I thought about Sunyoung for the first time in years. The look on her face and the sadness in her voice when we spoke in the restroom came back to me clearly; I could feel the pain in her heart, how lonely she must have been, and my heart filled with sadness. I wept that night, and watched the wall in the darkness, as Sunyoung might have done. I had always wondered whether she regretted her decision to follow her heart. The day she realized she had nothing and no one to lean on—how desperate she must have been!

Sunyoung’s tragedy had changed my life; I couldn’t deny it. Her bitter fate led me to close my eyes and ears. Like the other dancers, I felt that Sunyoung made a foolish decision, giving up the path of a comfortable life that had been offered to her to follow the passion that ultimately took her from me. Perhaps, with Seunggyu, I had hoped to choose the predictable life that Sunyoung had rejected. Listening to him, I had felt stable and safe; I felt that a happy life was possible.

How arrogant I had been! I had pretended to Seunggyu that my generous heart was the reason I felt sympathy for people who begged on the street, emboldened by the thought that I had been spared such wretchedness. The truth was that I was one of them, a trifling shell pushed by the waves this way and that. Seunggyu, when I saw him the last time at the hotel, recognized me for what I was.

The tears I cried that night weren’t for Seunggyu, or for the memory of Sunyoung. I couldn’t blame Seunggyu, after all, for betraying me, when I was the betrayer. I had the chance now to begin another journey in my life. I feared I would be unwelcome, yet again, in a new land, but I was resolved to fight.

Early the next morning, I tied the made-in-China lace-up shoes I had bought in the street market and set off for the Pyongyang train station. I was well layered in a thin white shirt and stockings, which I always wore for performances, two ivory sweaters, and thick brown pants. I wrapped my head in a dark-blue scarf and put on my oldest, worn-out coat. I tried to wear as much as possible, to keep my backpack light.

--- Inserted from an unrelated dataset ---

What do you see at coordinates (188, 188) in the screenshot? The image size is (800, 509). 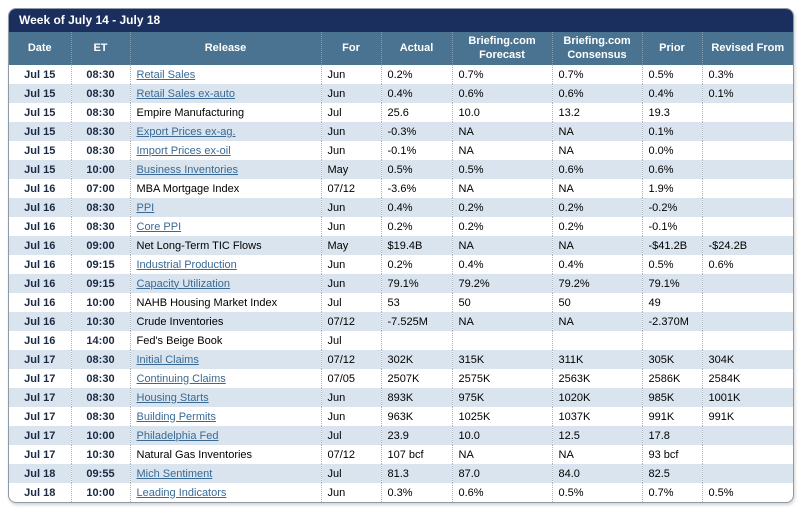 I see `release-label: MBA Mortgage Index` at bounding box center [188, 188].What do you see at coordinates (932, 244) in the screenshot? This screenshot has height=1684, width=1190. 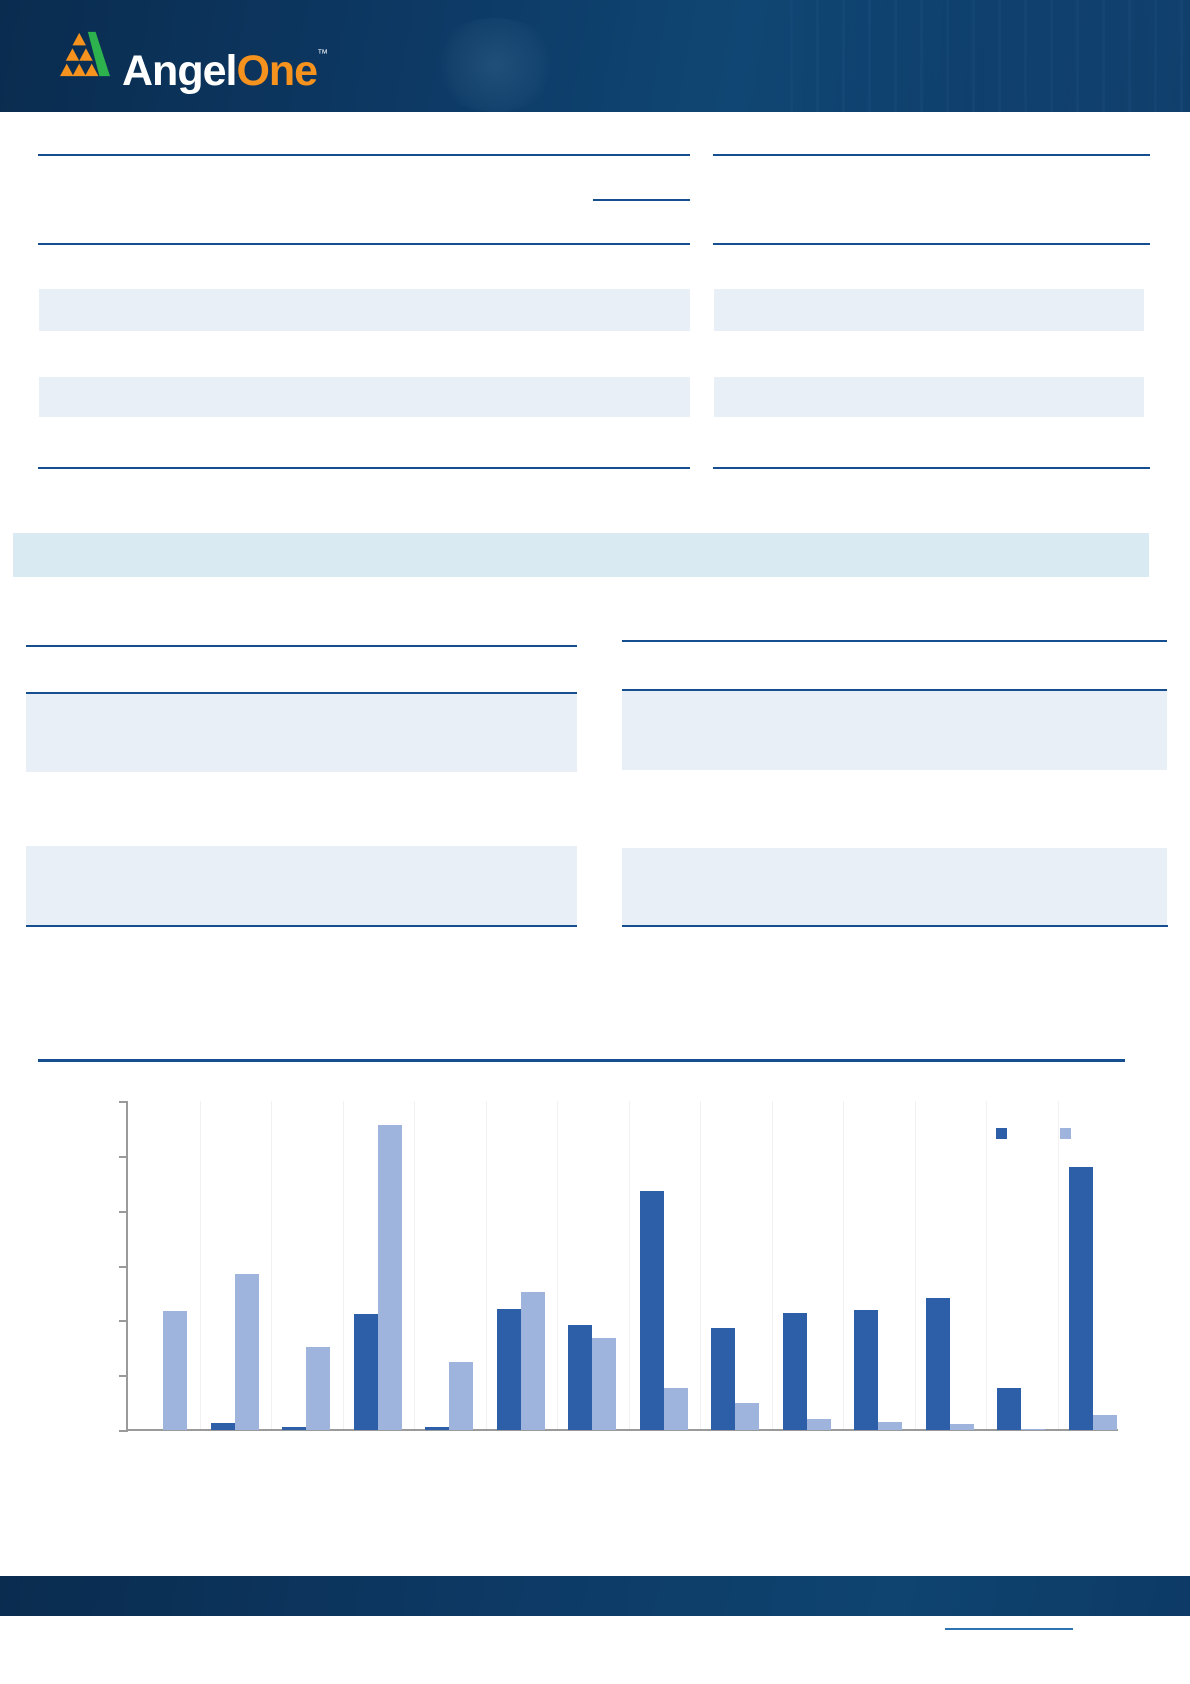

The streets were empty, and wind whistled through the alleys around my apartment. I got on my bicycle and rushed toward Ch’anggwang Street with my scarf pulled tight; I was afraid of being seen by anyone I knew. Crossing Taedong Bridge, Kaya Hotel and Pyongyang Station came into sight all at once. On any other day, I would have turned my bike to the right and headed for the hotel. But this wasn’t any other day.

My head down, I made an abrupt left turn as the station grew larger, expanding beyond my field of vision. The Great Leader was smiling at me from the picture above the entrance, and my eyes stayed fixed on him; the larger his face grew, the more convinced I became that he was not actually looking at me, but rather up and into the far distance. That comforted me.